With respect to the computational times, it can be noted that the time taken to train the models in this work was negligible, whereas the times taken to optimise the model hyper-parameters was higher, although still not very significant (always lower than 16 min). However, they can be useful as a comparison among the different models, as larger databases can lead to much higher computational times. It is clear that the development of complex ML models requires higher computational times than an LR model.

In addition, the knowledge required to fit an LR model is not as advanced as the knowledge that must be acquired for ML modelling. While both types of models require to know about mathematics and require to understand the relationship among the variables of study, the level of mathematics and coding that is required for ML models is more advanced. Moreover, basic LR models require neither the separation of the database into several datasets nor the optimisation of hyper-parameters. Further understanding on the data can also be done based on ML techniques, which may enable, for instance, to obtain the uncertainty of modelling [51].

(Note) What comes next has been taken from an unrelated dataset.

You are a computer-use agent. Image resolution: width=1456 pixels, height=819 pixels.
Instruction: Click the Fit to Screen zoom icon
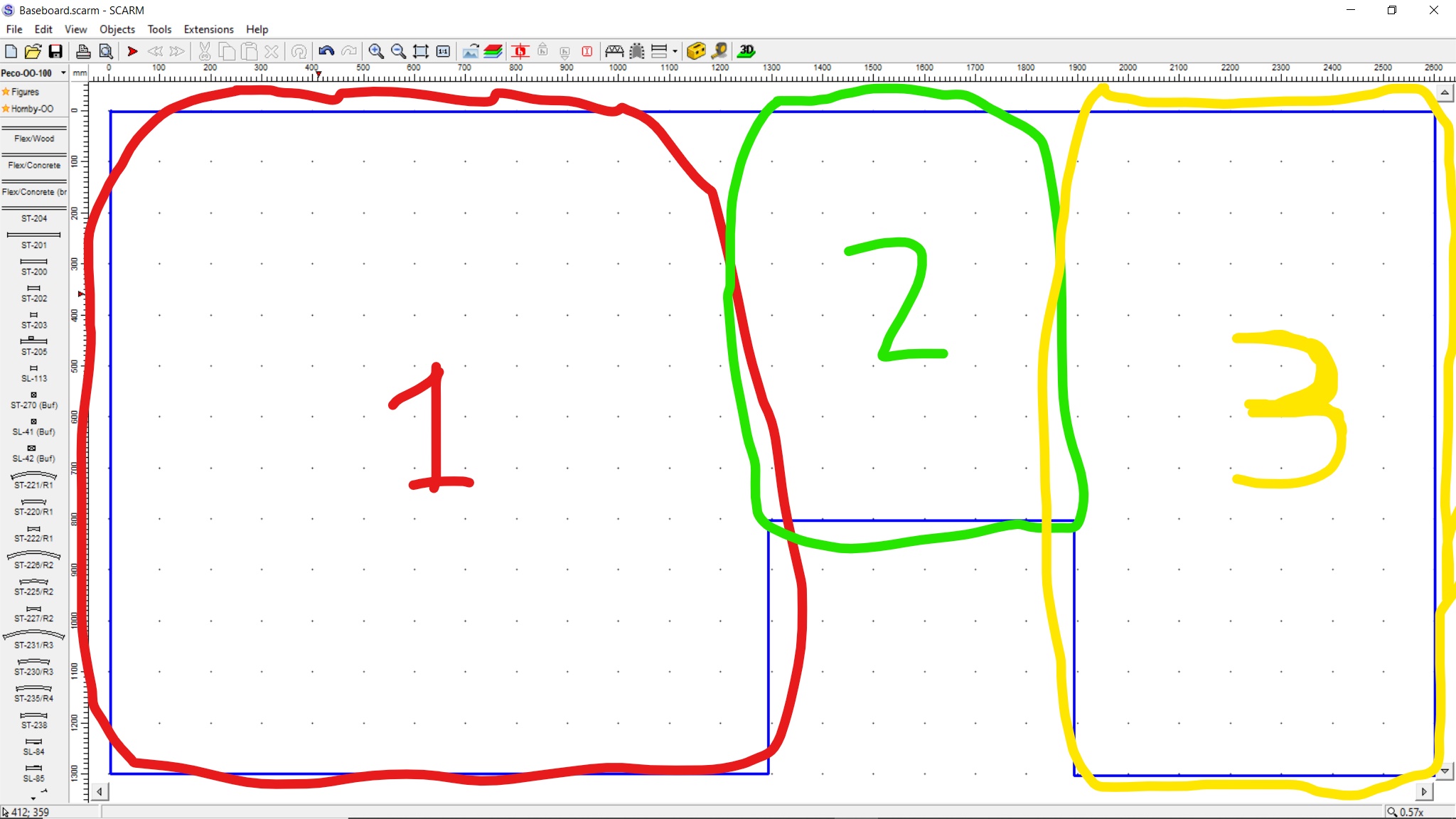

The current work has proved that, if the compositional ranges of the database used to build a model are considered, using ML methods does not increase the accuracy of the predictions significantly. Therefore, even though many authors claimed in the past that the performance of models for the prediction of critical temperatures, such as the Ms temperature, can be significantly improved by these recent techniques, it was made clear that these methods are not always necessary. We do not aim to claim that ML modelling is not useful, we think that its capabilities are very wide and this type of models enables to analyse data that could not be analysed before. They can be useful for image recognition and object detection, for identification or use microstructural data or for connecting these microstructural data to processing conditions and property outcomes. However, we think that these models should not be directly considered to be the most accurate ones for problems that can be solved by easier methodologies, such as to prove a relationship between variables or to make inferences from data.

Conclusions

Although it is not denied that ML can be useful for complex problems in materials science, such as image recognition, identification of microstructural data or connection of microstructural data to processing conditions and property outcomes, this work has proved that using ML methods for simple problems, such as the prediction of the Ms temperature, is not necessary. ML methods were proved to require longer computational times, require wider knowledge and lead to similar results, in terms of MAE values. Therefore, we recommend that ML methods are not always considered as the first option when trying to solve easy problems that can be modelled by LR techniques.

Acknowledgements

The authors gratefully acknowledge the support for this work by the European Research Fund for Coal and Steel under the Contract RFCS-2019-899251.

Disclosure statement

No potential conflict of interest was reported by the author(s).

Additional information

Funding

This work was supported by Ministerio de Ciencia e Innovación (MCIN/ AEI /10.13039/501100011033): [Grant Number PID2019-109334RB-C31]; Ministerio de Economía y Competitividad: [Grant Number BES-2017-080945]; Research Fund for Coal and Steel: [Grant Number RFCS-2019-899251]; Research Fund for Coal and Steel: [Grant Number RFCS-2019- 899268].